En aquella época, nadie supo contestarme. Más bien me encontraba con un ‘tú eres demasiado pequeña para entender estas cosas’. Los caminos del Señor son inescrutables. Más adelante, empecé a ver cómo la gente intentaba salir al paso alegando que ‘Amar a Dios’ es algo así como una metáfora de ‘Amar a la creación’, pero yo no me lo tragaba. ¡Si lo que me gustaba de Cristo era que dijo las cosas claras!.
Así que pasé a una postura confusamente deísta, alternando con un proto-agnosticismo, palabra que descubrí gracias a El Perich. En su obra maestra ‘De la nada a la miseria’, el genio catalán declaraba: ‘¿Qué diferencia a un agnóstico de un ateo? Pues que yo estoy dispuesto a pedir disculpas’. Convertida ya en una descreída a los 16 años, todavía coqueteé un poco con temas religiosos debido a un profesor de filosofía que básicamente nos daba clases de religión envueltas en Aristóteles y un poco de clubdellospoetasmuertismo. Rápidamente le pillé el truco: cuando se llegaba a un callejón sin salida en cualquier discusión teológica, sólo hay que decir la palabra mágica. Que no es ni ‘Abracadabra’ ni ‘Bonus Life’ ni ‘Apitchapong’. Es ‘Fe’. En su momento, y por iniciativa propia, leí toda la Biblia. El Antiguo y el Nuevo Testamento. Y comprendí que es un libro que, al margen de lo que nos revele o cuente, contiene una prosa hermosa y, en determinadas fases, una excelente literatura. De manera que disfruté de esa lectura, como lo hago cuando leo un ensayo histórico o una buena novela. Pero decidí interpretar el llamado libro sagrado como un texto basado en las metáforas, incluyendo en éstas los diversos milagros de Jesús de Nazareth en el Nuevo Testamento. Por lo demás, es un texto que derrocha imaginación por doquier.
El tiempo pasó y, gradualmente, la evidencia fue apilándose. Durante una época seguía haciéndome gracia el panteísmo y los rollos new age. Sobre todo porque traían consigo música celta, velas con olores agradables, piedra o ‘runas mágicas’. Pero nunca me lo tomé en serio. Siempre me pareció que todo era una engañifa de gente que piensa que algo, por ser viejo, ha de ser verdad.
Seguí con Judíos, Musulmanes, Hinduistas... hasta los panteones Griegos, Romanos y Pre Hispánicos. Todo eso me hizo ver que las religiones surgen, crecen y desaparecen al igual que las culturas a las que están supeditadas.

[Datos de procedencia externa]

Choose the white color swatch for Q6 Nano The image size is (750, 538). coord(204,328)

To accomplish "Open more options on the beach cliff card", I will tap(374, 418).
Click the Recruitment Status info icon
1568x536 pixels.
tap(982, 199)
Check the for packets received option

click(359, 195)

En esto que la iglesia española empezó a ponerse muy pesada. Su homofobia empezó a fastidiarme. Sus injerencias políticas, a molestarme. Y sobre todo, esa afirmación de que, sin sus diez mandamientos, no habría moralidad. Una estupidez. ¿Por qué esperó tanto tiempo para hacerse escuchar y, con todo, sólo se lo comentó a un puñado de señores en el desierto? ¿Y los pobres señores que adoraban a Zeus o a Odin? ¿Esos se fastidian? Mi mente joven ya no pudo más y se declaró 100% catholic-free.
A pesar de todo esto aún me llevó años aceptar el ateísmo que desde entonces se fue gestando dentro de mi. Aún ahora, años después, a veces me veo diciendo cosas como dios nos libre, dios mío o no quiera dios. Aunque siendo francos solo son expresiones sin ningún fondo religioso. Y es que es difícil cambiar los vicios del lenguaje adquiridos y usados por tantos años.
Hoy, aunque a mucha gente no le parece mi ateísmo ya saben que sigo siendo la misma persona, igual de buena, terca, curiosa, amable, que cree en la vida, la sociedad, la familia y el amor. Y creo que hay muchos valores humanos que se pueden reivindicar, como la Ética, sin ser necesaria ninguna religión. El Amor hacia el otro, el respeto, la generosidad, una buena dosis de humanidad
Algunos si me dejaron de hablar y hay quienes no lo saben, porque tampoco voy por la vida diciendo: - Hola, me llamo Marta y soy atea.
No os enfadéis conmigo por este texto todos los lectores y amigos religiosos.